Kansas City, Mo. Tyler Bray knows that he’s probably not going to get a whole lot of snaps in a game the rest of the year. It comes with the territory of being the third-string quarterback.
That’s why he made the most of the ones he got Thursday night.
The rookie out of Tennessee threw for 169 yards and three touchdowns in leading the Chiefs to a 30-8 victory over the Green Bay Packers in their preseason finale. And while he was mostly going against fellow third-teamers, the performance was enough to leave Kansas City buzzing.
“He has a live arm, man. He’s not scared to go make big plays,” Chiefs cornerback Brandon Flowers said. “He just has the eye of a tiger. The game’s not too big for him.”
Who would have thought anybody would be dishing out such praise four months ago?
Bray was considered a second- or third-round pick by folks who make their living by predicting such things. That’s one of the reasons he left school a year early. But over three frustrating days — seven agonizing rounds — Bray was passed over by every team in the NFL.
Not one of the 32 was willing to spend a draft pick on him.
It was embarrassing. Humbling. Front-office officials privately pointed to a slew of off-the-field issues at Tennessee that called Bray’s maturity into question. He may have had a big right arm, they whispered, but did he have the mental makeup to make it as a professional?
So far, the answer has been a resounding yes.
Bray routinely stuck around after practice throughout training camp to squeeze in extra work with the Chiefs’ wide receivers. He asked so many questions of starters Alex Smith and backup Chase Daniel that they were left exhausted. He’s been trying to absorb everything that Chiefs coach Andy Reid and offensive coordinator Doug Pederson can pass along as they prepare for the season.

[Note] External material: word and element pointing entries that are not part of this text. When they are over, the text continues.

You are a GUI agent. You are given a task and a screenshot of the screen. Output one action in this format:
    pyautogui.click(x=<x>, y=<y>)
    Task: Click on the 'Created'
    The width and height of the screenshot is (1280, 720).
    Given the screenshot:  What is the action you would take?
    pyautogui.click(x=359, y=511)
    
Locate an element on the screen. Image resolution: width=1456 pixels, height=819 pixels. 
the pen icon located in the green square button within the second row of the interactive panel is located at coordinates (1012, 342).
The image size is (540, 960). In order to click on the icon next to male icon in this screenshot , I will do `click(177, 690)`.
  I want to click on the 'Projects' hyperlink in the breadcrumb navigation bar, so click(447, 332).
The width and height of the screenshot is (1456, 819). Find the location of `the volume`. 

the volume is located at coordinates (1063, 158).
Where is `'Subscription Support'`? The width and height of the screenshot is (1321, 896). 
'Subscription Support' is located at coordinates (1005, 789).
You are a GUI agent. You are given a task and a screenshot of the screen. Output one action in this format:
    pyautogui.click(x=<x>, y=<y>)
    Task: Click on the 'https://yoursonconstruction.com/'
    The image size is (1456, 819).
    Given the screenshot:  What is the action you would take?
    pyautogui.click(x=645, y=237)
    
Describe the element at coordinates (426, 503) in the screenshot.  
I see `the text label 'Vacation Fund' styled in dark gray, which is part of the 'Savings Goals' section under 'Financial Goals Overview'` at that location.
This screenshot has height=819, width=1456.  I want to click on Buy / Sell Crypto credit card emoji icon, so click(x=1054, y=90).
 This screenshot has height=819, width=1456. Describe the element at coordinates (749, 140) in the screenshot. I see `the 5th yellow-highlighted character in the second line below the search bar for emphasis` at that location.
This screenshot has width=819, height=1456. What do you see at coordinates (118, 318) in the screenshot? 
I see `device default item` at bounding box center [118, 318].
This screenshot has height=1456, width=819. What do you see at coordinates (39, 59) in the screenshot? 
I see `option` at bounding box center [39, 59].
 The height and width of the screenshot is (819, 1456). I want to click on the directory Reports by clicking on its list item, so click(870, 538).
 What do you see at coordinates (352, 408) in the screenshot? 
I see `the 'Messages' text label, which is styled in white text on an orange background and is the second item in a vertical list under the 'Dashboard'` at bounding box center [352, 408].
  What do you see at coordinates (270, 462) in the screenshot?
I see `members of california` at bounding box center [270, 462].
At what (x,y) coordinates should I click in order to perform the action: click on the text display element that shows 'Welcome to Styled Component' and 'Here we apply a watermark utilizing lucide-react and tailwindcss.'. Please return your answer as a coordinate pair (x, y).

“Does he have room to grow? Absolutely. That’s what’s exciting about the whole thing,” Reid said Friday. “We’ll see how he does as time goes on here. He handled what we threw at him last night. He executed well and had a little knack for throwing the football.”
That much was never in question. Bray was a high-profile recruit when he committed to Tennessee — one of his guides on his visit in high school was Chiefs safety Eric Berry. He threw for more than 1,800 yards as a freshman, put up comparable numbers as a sophomore, and then threw for 3,612 yards and 34 touchdowns his junior year.
With a weak draft class at quarterback, Bray thought that he’d be picked in the first couple of rounds. He never realized how much value the NFL places on character these days.
The Chiefs knew that his raw ability was worth taking a chance on, though, so they called him almost immediately after the draft. They weren’t alone. But the Chiefs won the bidding for the rookie free agent, and Bray reported to the Chiefs this past spring with a positive attitude.
He quickly moved up the depth chart past Ricky Stanzi, who has since been cut, and is barking on the heels of Daniel, who struggled most of the preseason. And while it’ll be hard for Bray take over the No. 2 job given his experience, nothing seems impossible right now.
“I already knew how he can throw. I knew how he can compete. I knew he could make plays. I just wanted to see him showcase it out here,” Berry said. “I’ve been talking about him since he got here. I always thought he was a good pickup.”
In a sign of how much he’s matured, Bray downplayed his stellar outing against Green Bay.
He reminded a gaggle of reporters who gathered around him in the Chiefs locker room that he was going against third- and fourth-teamers, and that he hasn’t proven anything yet in the NFL.